2. Give special consideration to workers most affected by inflation. What’s keeping low-wage workers up at night are concerns about their ability to make ends meet financially, especially given the rise in grocery and gas prices. Consider taking a “living wage” approach to setting minimum wages internally, evaluating whether starting wages may need a bump, especially in higher-cost markets. Look at lump-sum awards, stipends or commuting assistance to help employees with expenses.
3. Increase transparency to reassure workers their pay is competitive. Most organizations don’t share how pay is determined, leaving employees to assume that they are underpaid. Explain how compensation is set broadly, and how workers’ pay is competitive with the broader market.
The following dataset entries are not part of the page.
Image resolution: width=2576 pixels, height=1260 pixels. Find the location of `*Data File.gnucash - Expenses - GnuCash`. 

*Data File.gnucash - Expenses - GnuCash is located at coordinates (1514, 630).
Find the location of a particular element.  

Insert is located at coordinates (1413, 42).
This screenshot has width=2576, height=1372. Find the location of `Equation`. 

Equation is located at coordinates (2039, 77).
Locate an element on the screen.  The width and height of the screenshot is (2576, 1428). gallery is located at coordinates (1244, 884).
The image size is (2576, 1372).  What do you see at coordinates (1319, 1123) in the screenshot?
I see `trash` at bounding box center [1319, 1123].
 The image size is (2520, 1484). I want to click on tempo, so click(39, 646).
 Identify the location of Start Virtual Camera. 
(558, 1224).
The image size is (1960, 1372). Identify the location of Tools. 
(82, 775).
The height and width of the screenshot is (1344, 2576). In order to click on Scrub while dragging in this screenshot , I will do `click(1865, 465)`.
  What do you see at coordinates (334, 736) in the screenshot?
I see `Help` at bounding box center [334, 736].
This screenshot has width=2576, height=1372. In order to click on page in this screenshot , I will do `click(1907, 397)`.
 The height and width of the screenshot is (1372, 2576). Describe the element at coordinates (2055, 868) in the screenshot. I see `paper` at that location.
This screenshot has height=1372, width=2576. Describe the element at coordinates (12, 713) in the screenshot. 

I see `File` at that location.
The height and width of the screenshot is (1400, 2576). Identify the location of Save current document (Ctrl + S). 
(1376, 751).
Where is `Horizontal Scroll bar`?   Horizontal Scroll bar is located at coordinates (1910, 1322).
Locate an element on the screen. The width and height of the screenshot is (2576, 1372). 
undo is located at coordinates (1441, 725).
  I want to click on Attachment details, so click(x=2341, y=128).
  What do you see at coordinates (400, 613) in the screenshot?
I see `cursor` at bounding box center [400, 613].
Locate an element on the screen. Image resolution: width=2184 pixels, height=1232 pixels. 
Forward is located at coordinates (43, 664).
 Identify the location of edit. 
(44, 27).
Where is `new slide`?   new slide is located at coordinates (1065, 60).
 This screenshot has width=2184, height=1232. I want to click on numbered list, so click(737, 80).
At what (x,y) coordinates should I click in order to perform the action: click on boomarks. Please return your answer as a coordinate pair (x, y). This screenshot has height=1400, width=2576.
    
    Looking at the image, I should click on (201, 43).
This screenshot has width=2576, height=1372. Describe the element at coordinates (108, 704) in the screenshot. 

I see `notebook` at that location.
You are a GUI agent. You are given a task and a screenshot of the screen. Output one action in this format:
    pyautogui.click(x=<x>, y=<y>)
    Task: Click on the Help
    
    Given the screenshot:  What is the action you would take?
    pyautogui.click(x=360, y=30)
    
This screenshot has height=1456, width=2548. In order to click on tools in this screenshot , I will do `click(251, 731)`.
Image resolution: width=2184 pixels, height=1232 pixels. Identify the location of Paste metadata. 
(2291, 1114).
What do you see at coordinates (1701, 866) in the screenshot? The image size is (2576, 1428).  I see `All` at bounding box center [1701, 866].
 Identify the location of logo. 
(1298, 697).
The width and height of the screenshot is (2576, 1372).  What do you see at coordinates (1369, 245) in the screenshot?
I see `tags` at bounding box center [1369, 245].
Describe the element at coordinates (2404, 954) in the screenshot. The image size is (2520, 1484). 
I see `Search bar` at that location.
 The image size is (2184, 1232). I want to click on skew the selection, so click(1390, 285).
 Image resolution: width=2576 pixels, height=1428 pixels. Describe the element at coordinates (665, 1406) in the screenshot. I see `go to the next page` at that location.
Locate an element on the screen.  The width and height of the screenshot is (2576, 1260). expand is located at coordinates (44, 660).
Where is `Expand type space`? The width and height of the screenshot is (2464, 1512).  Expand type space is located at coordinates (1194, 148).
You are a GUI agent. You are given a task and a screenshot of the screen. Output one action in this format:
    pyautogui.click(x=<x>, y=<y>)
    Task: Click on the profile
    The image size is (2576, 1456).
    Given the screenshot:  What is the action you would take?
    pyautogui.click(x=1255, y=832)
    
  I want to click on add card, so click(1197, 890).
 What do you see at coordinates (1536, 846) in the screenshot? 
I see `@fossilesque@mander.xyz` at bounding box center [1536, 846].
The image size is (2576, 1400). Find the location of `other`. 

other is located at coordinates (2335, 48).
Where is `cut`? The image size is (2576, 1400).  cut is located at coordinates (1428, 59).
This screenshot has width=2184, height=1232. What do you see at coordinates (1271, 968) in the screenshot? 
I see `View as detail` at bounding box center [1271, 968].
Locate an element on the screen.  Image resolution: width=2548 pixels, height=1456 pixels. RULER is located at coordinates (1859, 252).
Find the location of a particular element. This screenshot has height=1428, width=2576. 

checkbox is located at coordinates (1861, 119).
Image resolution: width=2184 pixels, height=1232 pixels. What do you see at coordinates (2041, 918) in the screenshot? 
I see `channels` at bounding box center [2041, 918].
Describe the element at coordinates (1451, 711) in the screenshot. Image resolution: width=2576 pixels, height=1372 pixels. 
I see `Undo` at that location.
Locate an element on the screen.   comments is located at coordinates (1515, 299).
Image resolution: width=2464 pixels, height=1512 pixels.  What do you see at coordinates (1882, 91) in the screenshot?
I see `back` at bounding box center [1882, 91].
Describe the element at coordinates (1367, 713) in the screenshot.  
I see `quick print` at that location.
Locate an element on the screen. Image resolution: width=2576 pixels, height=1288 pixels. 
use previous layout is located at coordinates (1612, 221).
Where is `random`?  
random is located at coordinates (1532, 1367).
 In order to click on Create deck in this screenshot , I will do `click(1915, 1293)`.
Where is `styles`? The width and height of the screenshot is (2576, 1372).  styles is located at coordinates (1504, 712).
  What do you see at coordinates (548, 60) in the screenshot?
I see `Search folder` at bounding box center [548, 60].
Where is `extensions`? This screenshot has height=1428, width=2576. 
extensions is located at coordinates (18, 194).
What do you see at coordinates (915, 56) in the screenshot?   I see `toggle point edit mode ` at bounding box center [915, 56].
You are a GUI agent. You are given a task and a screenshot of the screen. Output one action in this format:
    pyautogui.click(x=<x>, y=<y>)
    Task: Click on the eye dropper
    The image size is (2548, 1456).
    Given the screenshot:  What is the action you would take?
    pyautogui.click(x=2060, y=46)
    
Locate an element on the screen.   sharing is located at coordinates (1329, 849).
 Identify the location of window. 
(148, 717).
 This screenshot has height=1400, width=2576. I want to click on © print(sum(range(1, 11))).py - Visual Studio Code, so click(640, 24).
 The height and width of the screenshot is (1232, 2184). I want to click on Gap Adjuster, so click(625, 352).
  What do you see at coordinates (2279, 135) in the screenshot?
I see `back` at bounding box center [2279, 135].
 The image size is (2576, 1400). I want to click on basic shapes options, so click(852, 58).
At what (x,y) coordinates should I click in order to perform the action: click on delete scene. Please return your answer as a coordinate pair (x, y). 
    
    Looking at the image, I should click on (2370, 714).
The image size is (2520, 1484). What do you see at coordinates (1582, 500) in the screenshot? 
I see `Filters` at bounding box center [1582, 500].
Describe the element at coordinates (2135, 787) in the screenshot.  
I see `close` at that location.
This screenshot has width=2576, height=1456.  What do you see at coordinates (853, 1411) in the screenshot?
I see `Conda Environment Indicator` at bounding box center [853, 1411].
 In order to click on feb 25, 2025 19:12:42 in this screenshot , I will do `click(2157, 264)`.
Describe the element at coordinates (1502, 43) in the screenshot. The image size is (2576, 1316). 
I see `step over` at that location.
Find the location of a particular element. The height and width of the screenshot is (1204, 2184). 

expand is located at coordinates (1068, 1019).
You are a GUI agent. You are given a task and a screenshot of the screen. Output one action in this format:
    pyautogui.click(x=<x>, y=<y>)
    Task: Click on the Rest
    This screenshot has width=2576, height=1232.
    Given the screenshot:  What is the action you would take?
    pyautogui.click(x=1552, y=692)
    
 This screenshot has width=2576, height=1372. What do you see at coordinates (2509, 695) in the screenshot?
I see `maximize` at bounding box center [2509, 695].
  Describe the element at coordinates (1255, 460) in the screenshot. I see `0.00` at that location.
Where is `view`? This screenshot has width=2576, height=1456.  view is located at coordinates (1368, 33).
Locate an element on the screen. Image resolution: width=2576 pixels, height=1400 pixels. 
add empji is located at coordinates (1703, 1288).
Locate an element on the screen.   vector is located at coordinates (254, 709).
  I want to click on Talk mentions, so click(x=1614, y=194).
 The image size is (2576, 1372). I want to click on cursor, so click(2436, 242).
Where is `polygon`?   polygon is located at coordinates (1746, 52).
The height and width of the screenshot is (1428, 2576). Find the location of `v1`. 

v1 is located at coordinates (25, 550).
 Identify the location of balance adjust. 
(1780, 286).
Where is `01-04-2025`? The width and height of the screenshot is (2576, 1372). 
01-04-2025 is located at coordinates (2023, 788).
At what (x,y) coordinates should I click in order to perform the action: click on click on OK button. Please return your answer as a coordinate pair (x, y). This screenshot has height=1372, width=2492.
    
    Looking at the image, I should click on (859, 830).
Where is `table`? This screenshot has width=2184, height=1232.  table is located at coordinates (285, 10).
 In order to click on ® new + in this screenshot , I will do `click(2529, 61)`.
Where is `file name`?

4. Consider the employee experience. Often, it’s not compensation but underlying issues in the work experience that drive employees to start looking for a new employer. Dig to understand and uncover these issues and take action to address them before it’s too late.” (SHRM)
As a candidate, how do you manage the current hiring climate?
Consider the points above. Focus on resilience – stay the course – rather than placing priority on chasing the dollar, look instead for loyal employers who are focused on longevity and not just the here and now. Find somewhere that you feel comfortable staying for a while.